Time to look ahead

2009-08-13 00:00

AS we breathe a sigh of relief that the municipal strike is finally over and we can get on with the bigger task of effective and efficient service delivery, it is critical that we take stock of the implications of the recently-signed agreement. We need to commend the workers for sacrificing their livelihood, albeit temporarily, in order to make a public statement about their plight, in view of the recession. As the old adage goes: “no pain, no gain.” Workers will, over time, compensate for their temporary loss of income through the “no work, no pay” principle enshrined in the Labour Relations Act.

I am sure that it was the intention of those taking part in the industrial action to attempt to seriously close the wage gap, which is the result of past policies, and to enhance the socio-economic status of the working class. The working class is currently languishing at the bottom of the social pyramid, just one level above the unemploy­ed, unemployable and social outcasts. The gains made through industrial action will, hopefully, set the working class on a trajectory towards social and economic upliftment.

The noble intention of closing the wage gap must be seen against the recent condemnation of the huge salaries and perks enjoyed by so-called “fat cats”, including municipal managers and CEOs in JSE-listed companies. The recent gains by workers will lead, over time, towards a more socially equitable and peaceful society, with less crime and similar social ills.

Indeed, such noble intentions should be commended in view of the high Gini coefficient in our South African society. Research seems to indicate that South Africa’s Gini coefficient, which measures the level of inequality in a country, is unacceptably high and potentially hazardous.

However, the model employed in the wage negotiations assumes that the current wage structure is non-problematic and hence wages are increased by a common constant applicable to all and sundry. In other words, wages are increased by a common percentage “across the board”, and as such, upon closer scrutiny, tend to widen the wage gap instead of narrowing it.

To drive the point home, the current increase of the wage level by 13% “across the board” applies to all workers. Among these workers is a select band of managers whose packages are bargained at a central level. The 13% increase to a general worker does not equate to the 13% increase, in monetary terms, for the select band of managers who are currently earning sizable incomes.
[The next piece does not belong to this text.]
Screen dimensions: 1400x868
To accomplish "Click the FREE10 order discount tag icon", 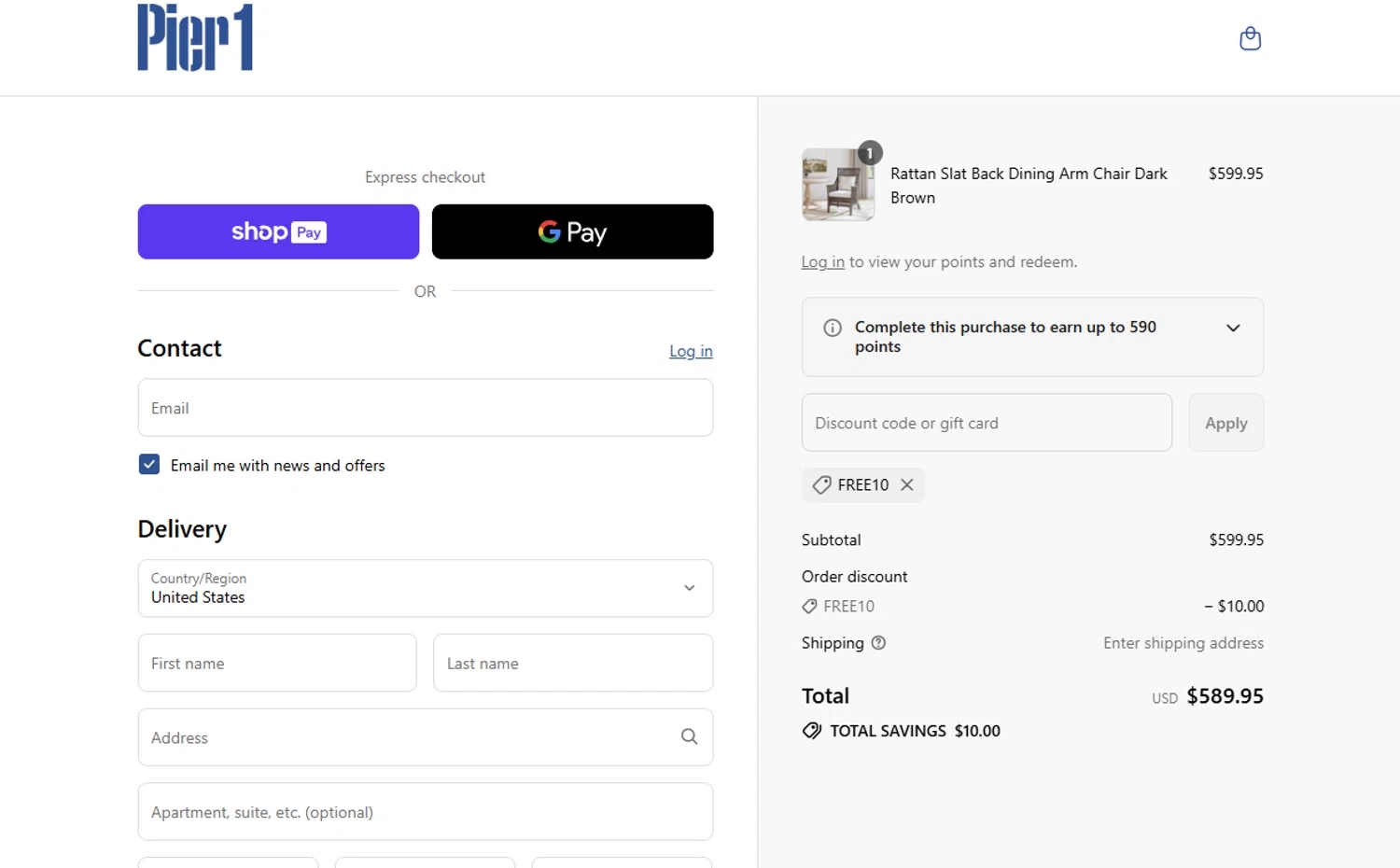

In this scenario, “the poor get poorer and the empowered get more empowered”.

The current model of wage negotiations, at least in the local government sphere, treats unequal workers equally. Nothing could be more dangerous.

As the impact of salary hikes is quantified and factored into the budget, it will be important to disaggregate it according to different bands of workers. This disaggregation will assist in unpacking and analysing the impact accordingly. Such analysis will undoubtedly reveal the shortcomings of the current wage negotiation model.

It is high time that the labour movement, as vanguards of the struggle for social and economic justice, begin to interrogate and disaggregate these impacts, with the view to employing a different model during wage negotiations. The sliding scale model that was used in the health sector offers a fair and good point of departure.

Before long, the current salary hikes will cost far more in service delivery terms. Invariably, consumers will be expected to carry the cost. It will even be more unfortunate if the salary hikes do not come with commensurate gains in productivity and quality of service provision.

Consumers may receive the double blow of having to absorb the cost of salary hikes by paying more for services. Even more worrying is the prospect of the diversion of resources from the service delivery vote to the salary vote. Stealing from Peter to pay Paul would be a recipe for disaster, as currently manifested in the recent service delivery protestations.

It is therefore time to look ahead at the full implications of wage negotiations and critically reflect on both the intended and unintended consequences thereof. It may be too late to detonate the time bomb brought about by these unintended consequences, but it may be worth it to pause a little and at least question the current model that threatens the long term sustainability of the local sphere of government.

 

• Sbu Khuzwayo is the municipal manager of uMgungundlovu District Municipality. He writes in his personal capacity.